In the data below, find the line that contains "Task: Collapse the" and the line that contains "728x460 pixels.". Copy both, plus every line between them, exactly.

- [RECORDS]:
· · · ·
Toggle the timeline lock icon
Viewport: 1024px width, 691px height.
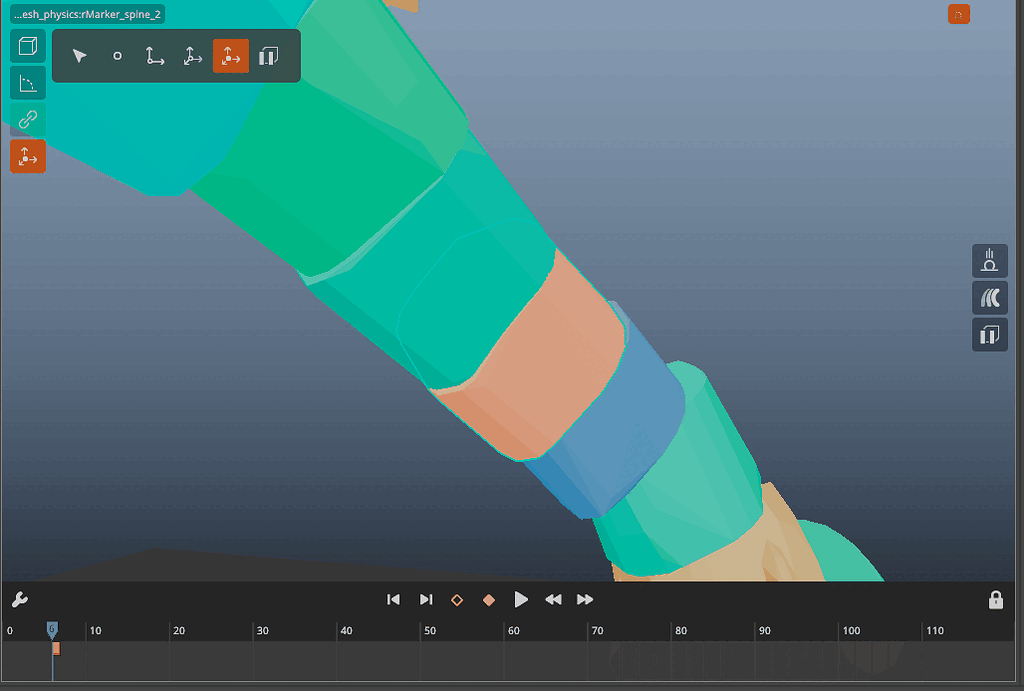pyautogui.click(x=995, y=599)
· · · ·
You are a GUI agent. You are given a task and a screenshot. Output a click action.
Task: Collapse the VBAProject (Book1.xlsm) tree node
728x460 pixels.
· · · ·
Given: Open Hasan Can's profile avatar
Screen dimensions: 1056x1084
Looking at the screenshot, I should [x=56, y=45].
· · · ·
- [REPLY]:
Task: Collapse the VBAProject (Book1.xlsm) tree node
728x460 pixels.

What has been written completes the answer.